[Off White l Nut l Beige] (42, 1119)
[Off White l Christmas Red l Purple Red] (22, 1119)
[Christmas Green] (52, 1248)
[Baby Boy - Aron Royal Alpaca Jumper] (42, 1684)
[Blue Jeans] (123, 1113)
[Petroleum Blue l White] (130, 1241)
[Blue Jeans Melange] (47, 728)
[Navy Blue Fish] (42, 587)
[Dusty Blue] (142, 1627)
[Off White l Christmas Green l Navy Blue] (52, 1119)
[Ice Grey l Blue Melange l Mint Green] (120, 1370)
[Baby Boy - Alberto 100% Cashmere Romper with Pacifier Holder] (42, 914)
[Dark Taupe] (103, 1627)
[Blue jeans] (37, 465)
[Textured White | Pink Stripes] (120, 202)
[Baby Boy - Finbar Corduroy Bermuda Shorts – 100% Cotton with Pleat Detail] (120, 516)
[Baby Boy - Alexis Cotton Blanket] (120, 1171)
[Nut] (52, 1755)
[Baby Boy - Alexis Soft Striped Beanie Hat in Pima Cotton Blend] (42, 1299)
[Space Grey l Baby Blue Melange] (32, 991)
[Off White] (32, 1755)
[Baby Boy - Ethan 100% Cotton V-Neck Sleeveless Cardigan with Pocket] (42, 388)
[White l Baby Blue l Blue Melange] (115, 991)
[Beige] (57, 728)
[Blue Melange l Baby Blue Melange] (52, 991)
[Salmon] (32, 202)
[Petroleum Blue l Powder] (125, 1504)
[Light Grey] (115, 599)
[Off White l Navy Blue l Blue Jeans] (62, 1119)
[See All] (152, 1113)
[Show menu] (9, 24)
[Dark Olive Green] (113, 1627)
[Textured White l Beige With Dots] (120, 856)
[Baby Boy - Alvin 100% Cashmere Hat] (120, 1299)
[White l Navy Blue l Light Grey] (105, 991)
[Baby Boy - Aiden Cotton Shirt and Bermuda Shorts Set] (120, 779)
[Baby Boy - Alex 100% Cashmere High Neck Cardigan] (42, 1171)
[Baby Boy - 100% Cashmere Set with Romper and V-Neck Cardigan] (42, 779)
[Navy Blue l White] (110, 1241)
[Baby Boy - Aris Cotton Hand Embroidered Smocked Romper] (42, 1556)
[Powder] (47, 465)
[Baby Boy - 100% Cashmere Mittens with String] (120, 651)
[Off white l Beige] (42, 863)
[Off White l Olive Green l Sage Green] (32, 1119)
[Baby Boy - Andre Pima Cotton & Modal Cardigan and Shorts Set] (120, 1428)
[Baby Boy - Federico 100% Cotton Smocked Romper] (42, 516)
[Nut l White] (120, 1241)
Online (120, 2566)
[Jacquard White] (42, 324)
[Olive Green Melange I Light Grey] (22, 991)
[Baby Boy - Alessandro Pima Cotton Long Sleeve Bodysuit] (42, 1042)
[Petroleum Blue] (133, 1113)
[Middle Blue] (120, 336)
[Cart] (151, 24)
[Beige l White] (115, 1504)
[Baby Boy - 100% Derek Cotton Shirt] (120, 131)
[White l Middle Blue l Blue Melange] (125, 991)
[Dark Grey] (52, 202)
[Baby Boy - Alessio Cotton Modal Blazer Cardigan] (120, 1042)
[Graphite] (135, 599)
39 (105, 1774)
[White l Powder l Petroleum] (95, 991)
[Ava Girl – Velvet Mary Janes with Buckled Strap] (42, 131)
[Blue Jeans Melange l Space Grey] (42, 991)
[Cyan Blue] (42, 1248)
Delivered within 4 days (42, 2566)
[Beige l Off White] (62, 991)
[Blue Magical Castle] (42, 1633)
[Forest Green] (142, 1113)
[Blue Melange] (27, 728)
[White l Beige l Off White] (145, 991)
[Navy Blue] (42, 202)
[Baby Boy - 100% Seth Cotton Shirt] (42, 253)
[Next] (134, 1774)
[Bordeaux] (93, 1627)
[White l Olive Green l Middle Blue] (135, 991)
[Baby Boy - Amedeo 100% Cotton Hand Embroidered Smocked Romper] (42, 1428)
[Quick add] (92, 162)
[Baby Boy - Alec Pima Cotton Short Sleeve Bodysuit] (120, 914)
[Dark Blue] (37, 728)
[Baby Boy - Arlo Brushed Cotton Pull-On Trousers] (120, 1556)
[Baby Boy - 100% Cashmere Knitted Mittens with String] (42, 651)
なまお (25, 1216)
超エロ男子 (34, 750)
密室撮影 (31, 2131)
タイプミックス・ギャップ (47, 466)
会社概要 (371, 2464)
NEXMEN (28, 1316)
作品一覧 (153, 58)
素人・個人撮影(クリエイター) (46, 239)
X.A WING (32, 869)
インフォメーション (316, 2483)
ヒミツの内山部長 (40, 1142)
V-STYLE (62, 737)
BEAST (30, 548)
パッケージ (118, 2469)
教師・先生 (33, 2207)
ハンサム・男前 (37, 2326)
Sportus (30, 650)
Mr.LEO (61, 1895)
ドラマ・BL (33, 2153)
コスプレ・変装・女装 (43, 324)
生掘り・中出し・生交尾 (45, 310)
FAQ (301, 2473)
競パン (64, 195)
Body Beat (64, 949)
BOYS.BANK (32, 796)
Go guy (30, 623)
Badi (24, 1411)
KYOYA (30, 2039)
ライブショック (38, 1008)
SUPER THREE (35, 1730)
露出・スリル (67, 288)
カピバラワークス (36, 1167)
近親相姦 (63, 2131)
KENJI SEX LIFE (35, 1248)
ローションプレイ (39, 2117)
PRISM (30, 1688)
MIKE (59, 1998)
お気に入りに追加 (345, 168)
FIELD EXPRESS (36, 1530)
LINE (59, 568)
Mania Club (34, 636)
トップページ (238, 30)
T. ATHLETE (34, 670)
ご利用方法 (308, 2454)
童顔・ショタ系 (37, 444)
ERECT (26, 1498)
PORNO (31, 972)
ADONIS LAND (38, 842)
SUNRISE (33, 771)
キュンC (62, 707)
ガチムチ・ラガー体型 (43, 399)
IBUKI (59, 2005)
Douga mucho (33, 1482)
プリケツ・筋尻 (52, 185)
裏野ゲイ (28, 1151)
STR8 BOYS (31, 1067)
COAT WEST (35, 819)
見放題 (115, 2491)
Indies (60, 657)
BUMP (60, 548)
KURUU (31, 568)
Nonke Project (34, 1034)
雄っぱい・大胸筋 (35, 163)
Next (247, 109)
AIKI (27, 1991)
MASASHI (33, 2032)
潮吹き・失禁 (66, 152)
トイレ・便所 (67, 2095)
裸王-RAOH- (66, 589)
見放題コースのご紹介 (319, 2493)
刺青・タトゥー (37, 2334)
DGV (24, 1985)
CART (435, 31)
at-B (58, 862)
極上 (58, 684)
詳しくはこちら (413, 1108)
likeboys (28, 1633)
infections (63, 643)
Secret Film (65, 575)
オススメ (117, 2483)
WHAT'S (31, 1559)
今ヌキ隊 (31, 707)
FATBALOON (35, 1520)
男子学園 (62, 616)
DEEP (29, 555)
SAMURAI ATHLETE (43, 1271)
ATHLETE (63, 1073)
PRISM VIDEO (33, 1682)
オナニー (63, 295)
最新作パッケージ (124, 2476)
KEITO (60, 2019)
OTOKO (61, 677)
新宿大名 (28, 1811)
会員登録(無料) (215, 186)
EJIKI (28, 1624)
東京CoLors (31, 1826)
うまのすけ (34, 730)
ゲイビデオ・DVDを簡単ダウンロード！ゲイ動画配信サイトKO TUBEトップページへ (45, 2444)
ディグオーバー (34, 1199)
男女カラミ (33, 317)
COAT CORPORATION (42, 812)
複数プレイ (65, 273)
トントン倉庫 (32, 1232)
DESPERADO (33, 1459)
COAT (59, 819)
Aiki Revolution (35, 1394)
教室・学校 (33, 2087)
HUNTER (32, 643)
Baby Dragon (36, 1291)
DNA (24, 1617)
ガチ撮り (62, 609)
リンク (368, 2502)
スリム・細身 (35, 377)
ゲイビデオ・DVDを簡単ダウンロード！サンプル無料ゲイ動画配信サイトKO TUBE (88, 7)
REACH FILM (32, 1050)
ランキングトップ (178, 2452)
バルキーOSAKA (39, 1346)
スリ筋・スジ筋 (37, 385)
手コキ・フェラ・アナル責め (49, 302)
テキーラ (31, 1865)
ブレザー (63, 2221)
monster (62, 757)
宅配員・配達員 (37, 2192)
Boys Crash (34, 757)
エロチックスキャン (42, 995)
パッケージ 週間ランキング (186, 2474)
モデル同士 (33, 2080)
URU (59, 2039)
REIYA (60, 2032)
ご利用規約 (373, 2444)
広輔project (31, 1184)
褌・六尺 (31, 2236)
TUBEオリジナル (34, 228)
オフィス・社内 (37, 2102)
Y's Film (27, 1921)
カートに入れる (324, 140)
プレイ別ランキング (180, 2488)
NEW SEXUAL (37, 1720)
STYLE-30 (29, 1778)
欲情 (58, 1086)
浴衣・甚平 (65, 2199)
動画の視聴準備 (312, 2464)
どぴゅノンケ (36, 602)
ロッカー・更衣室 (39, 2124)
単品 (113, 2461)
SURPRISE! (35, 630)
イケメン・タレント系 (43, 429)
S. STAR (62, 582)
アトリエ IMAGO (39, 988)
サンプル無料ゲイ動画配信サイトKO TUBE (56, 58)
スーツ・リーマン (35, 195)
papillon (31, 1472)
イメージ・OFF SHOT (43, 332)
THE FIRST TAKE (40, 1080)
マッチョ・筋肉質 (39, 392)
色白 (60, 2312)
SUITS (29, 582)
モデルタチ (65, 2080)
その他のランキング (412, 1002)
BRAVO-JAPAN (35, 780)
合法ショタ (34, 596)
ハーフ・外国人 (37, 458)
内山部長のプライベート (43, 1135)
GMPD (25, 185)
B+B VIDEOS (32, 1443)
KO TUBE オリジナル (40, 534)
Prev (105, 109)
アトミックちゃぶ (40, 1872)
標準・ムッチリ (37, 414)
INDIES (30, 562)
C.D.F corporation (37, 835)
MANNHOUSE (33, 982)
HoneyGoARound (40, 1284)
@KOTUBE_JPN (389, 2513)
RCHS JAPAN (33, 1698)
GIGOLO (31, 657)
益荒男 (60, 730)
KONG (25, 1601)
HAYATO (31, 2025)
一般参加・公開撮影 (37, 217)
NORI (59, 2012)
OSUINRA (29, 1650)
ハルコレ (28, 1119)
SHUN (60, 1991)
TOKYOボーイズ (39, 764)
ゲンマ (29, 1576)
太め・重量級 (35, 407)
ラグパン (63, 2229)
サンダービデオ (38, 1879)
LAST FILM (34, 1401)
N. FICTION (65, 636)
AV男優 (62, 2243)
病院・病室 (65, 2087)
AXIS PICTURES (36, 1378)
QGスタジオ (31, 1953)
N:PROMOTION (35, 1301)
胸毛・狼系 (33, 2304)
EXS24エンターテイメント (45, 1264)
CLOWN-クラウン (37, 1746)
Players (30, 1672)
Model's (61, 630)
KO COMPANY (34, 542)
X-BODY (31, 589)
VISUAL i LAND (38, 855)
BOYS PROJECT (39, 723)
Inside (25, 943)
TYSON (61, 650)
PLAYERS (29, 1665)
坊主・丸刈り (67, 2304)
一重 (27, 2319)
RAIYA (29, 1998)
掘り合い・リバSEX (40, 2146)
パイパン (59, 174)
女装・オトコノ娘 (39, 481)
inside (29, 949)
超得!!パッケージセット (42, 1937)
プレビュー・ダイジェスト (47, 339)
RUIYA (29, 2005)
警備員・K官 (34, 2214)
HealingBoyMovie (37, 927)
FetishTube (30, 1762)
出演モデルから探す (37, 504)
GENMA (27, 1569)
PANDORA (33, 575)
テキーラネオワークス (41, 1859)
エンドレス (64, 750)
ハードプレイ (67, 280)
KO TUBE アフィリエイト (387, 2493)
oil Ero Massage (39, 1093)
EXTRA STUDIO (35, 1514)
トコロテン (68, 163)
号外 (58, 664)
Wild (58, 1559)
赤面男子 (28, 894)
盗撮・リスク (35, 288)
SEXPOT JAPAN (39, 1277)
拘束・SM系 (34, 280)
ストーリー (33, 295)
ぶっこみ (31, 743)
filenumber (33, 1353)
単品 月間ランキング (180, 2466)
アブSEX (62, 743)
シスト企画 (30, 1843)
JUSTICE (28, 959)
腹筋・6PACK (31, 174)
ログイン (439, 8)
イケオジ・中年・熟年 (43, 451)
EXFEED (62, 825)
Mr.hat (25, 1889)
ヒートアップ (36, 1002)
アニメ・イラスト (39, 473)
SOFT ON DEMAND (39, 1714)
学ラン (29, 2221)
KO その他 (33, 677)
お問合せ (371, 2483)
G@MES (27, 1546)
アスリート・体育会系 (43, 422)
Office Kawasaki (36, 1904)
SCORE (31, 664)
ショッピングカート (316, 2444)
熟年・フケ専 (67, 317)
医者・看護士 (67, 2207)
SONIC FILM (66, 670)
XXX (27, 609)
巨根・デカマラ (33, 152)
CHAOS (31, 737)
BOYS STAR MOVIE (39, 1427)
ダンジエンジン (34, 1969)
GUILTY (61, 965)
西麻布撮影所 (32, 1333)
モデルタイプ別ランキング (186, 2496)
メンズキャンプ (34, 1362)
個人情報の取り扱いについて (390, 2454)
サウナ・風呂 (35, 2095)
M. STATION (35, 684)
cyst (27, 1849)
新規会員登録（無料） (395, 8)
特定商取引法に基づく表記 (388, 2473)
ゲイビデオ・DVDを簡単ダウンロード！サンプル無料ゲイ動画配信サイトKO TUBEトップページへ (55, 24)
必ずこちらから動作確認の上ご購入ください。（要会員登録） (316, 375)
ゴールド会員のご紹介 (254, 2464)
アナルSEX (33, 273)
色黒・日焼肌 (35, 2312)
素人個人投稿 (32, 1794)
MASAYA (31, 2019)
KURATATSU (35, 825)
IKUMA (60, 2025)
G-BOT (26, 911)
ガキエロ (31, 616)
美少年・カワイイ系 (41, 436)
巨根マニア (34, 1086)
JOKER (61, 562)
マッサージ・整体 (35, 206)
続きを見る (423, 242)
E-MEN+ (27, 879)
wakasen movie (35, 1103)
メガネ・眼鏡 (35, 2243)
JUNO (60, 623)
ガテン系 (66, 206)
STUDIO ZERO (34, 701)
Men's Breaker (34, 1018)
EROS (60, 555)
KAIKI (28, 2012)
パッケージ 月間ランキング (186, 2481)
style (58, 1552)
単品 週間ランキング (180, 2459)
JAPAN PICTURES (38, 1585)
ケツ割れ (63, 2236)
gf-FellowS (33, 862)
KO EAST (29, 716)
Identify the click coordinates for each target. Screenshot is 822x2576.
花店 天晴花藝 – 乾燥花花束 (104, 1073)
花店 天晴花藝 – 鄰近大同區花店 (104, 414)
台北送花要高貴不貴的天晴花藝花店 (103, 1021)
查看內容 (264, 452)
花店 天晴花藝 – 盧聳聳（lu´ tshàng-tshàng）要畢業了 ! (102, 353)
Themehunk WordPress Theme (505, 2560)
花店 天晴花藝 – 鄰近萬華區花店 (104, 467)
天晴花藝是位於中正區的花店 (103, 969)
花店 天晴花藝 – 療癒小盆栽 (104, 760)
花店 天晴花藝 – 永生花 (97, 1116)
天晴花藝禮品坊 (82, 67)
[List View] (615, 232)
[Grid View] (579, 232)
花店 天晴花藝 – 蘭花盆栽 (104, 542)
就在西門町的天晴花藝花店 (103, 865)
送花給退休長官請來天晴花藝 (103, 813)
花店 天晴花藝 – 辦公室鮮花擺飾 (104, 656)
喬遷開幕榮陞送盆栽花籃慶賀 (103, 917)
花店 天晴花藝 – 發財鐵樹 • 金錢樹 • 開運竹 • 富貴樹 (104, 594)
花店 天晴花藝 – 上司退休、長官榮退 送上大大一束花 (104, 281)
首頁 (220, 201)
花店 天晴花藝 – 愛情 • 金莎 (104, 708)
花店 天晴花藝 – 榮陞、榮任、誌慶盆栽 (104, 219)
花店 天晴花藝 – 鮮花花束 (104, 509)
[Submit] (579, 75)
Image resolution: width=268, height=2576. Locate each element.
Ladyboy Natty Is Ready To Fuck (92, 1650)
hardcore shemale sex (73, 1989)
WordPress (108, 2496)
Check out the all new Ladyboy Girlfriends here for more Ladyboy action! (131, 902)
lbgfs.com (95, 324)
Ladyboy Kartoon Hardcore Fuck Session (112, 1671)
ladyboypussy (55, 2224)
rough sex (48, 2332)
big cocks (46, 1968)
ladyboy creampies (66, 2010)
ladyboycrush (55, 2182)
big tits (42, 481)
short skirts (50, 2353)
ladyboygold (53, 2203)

————

Exercise instructions:
Please reproduce, exactly as they appear above, the lines from the line containing "[Baby Boy - Alberto" up to and including the line containing "[Off White l Navy".

Answer space:
[Baby Boy - Alberto 100% Cashmere Romper with Pacifier Holder] (42, 914)
[Dark Taupe] (103, 1627)
[Blue jeans] (37, 465)
[Textured White | Pink Stripes] (120, 202)
[Baby Boy - Finbar Corduroy Bermuda Shorts – 100% Cotton with Pleat Detail] (120, 516)
[Baby Boy - Alexis Cotton Blanket] (120, 1171)
[Nut] (52, 1755)
[Baby Boy - Alexis Soft Striped Beanie Hat in Pima Cotton Blend] (42, 1299)
[Space Grey l Baby Blue Melange] (32, 991)
[Off White] (32, 1755)
[Baby Boy - Ethan 100% Cotton V-Neck Sleeveless Cardigan with Pocket] (42, 388)
[White l Baby Blue l Blue Melange] (115, 991)
[Beige] (57, 728)
[Blue Melange l Baby Blue Melange] (52, 991)
[Salmon] (32, 202)
[Petroleum Blue l Powder] (125, 1504)
[Light Grey] (115, 599)
[Off White l Navy Blue l Blue Jeans] (62, 1119)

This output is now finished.